Die Stimmung in der deutschen Wirtschaft hat sich unterdessen nach einer Aufhellung in den vergangenen Monaten nicht verändert. Der Ifo-Geschäftsklimaindex für Mai verharrte bei 89,3 Punkten, wie das Ifo-Institut am Montag in München mitteilte. Analysten hatten im Schnitt mit einem Anstieg auf 90,4 Punkte gerechnet. „Kalte Dusche für Optimisten“, kommentierte die ING Bank.

„Die deutsche Wirtschaft arbeitet sich schrittweise aus der Krise heraus“, erläuterte Ifo-Präsident Clemens Fuest die Zahlen. In den Monaten zuvor war das Stimmungsbarometer dreimal in Folge gestiegen, was gemeinhin als konjunktureller Wendepunkt interpretiert wird. Allerdings notiert Deutschlands wichtigster konjunktureller Frühindikator nach wie vor auf vergleichsweise niedrigem Niveau.

Aussichten besser als aktuelle Lage

Die rund 9.000 befragten Unternehmen bewerteten im Mai ihre Geschäftsaussichten besser, ihre aktuelle Lage dagegen schlechter.

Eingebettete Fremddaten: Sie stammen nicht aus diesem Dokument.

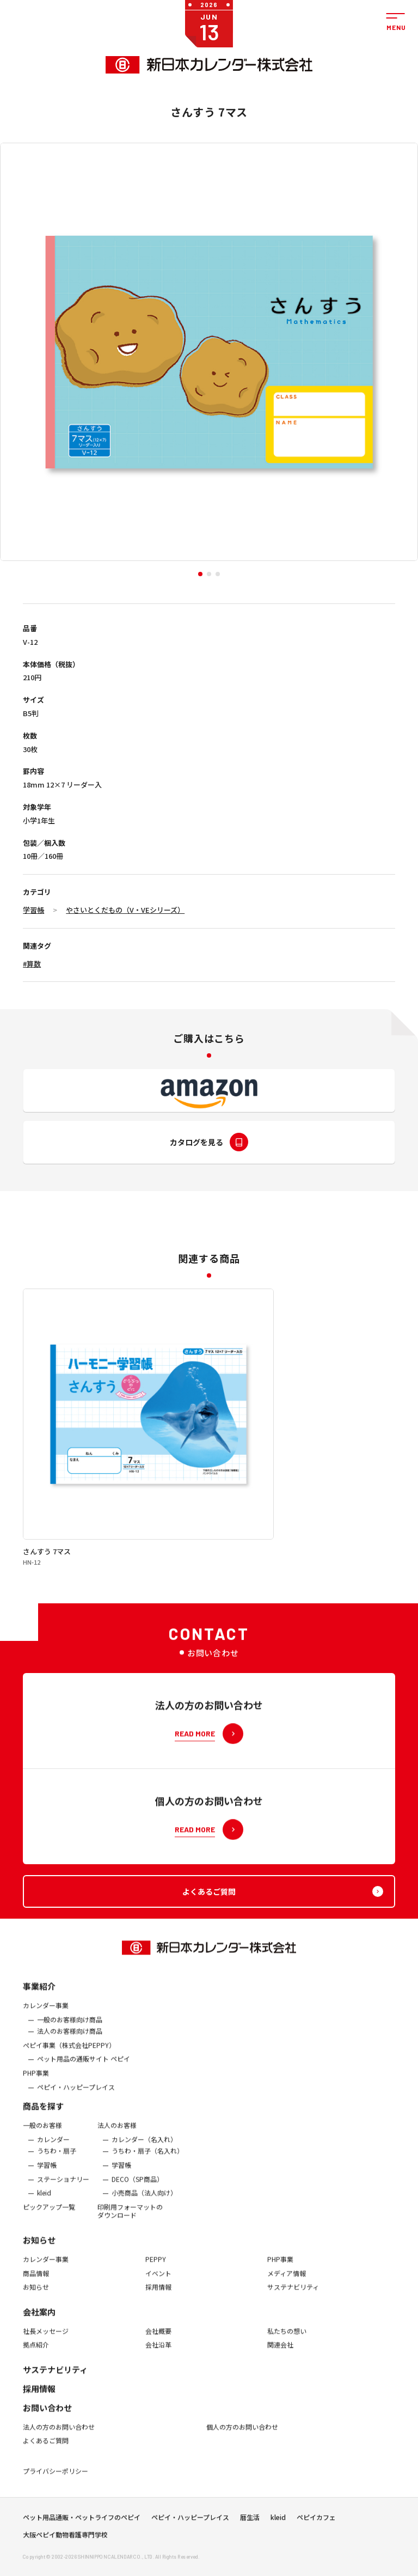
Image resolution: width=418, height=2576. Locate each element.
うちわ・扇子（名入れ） (147, 2160)
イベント (158, 2283)
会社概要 (158, 2340)
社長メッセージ (46, 2340)
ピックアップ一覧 (49, 2216)
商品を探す (43, 2115)
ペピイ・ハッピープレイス (76, 2096)
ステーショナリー (63, 2188)
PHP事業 (36, 2082)
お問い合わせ (47, 2417)
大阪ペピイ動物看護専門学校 (65, 2539)
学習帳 (33, 910)
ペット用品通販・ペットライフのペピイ (81, 2522)
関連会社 (280, 2354)
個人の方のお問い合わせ (242, 2436)
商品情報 (36, 2283)
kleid (44, 2202)
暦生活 (250, 2522)
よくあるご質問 (46, 2450)
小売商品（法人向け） (144, 2202)
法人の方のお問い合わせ (59, 2436)
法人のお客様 (117, 2135)
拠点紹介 (36, 2354)
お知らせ (39, 2249)
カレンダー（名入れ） (144, 2149)
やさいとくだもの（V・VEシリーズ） (125, 910)
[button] (200, 574)
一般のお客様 (42, 2135)
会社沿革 (158, 2354)
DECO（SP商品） (137, 2188)
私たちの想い (286, 2340)
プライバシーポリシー (55, 2480)
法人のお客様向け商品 (69, 2040)
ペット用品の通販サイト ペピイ (83, 2069)
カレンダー (53, 2149)
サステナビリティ (293, 2296)
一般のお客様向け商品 (69, 2029)
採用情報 (158, 2296)
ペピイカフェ (316, 2522)
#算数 (32, 964)
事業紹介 (39, 1996)
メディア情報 (286, 2283)
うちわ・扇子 (56, 2160)
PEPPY (155, 2268)
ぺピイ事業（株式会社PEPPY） (69, 2054)
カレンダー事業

In der Industrie, im Handel und im Baugewerbe hellte sich das Geschäftsklima auf, im Dienstleistungssektor trübte es sich jedoch ein.

„Die deutschen Unternehmen werden zwar wieder zuversichtlicher, aber nur mit Blick auf die Zukunft“, bemerkte Andreas Scheuerle, Leiter Industrieländer bei der Dekabank. „Der Ausbruch aus der lang währenden Konjunkturschwäche wird aus ihrer Sicht im ersten Halbjahr nicht mehr gelingen.“

Der Internationale Währungsfonds (IWF) traut Deutschland in den kommenden zwei Jahren wieder ein deutlich höheres Wirtschaftswachstum zu. Es sei mit einem Plus von bis zu 1,5 Prozent zu rechnen, teilte der IWF am Dienstag in Berlin mit. Für dieses Jahr wird ein minimales Plus von 0,2 Prozent erwartet, womit Deutschland das Schlusslicht unter den großen westlichen Industrienationen bildet.

Der IWF empfiehlt der Bundesregierung, die öffentlichen Investitionen zu erhöhen und Bürokratie abzubauen. Zudem seien mehr Kinderbetreuungsplätze nötig, um angesichts des Fachkräftemangels mehr Frauen für den Arbeitsmarkt zu gewinnen. Für viele dieser Maßnahmen seien allerdings zusätzliche öffentliche Mittel erforderlich, betonte der IWF. Vor diesem Hintergrund sprach sich die Finanzorganisation mit Sitz in Washington erneut für eine Reform der Schuldenbremse aus.

Eine moderate Lockerung der Defizitgrenze um rund einen Prozentpunkt der Wirtschaftsleistung würde erheblichen Spielraum für öffentliche Investitionen schaffen und gleichzeitig die Schuldenquote auf einem Abwärtstrend halten. Dies allein reiche aber nicht aus, um den steigenden Ausgabenbedarf zu decken. Der IWF rät Deutschland zudem, klimaschädliche Subventionen und Steuervergünstigungen abzubauen und das Renteneintrittsalter an die steigende Lebenserwartung anzupassen.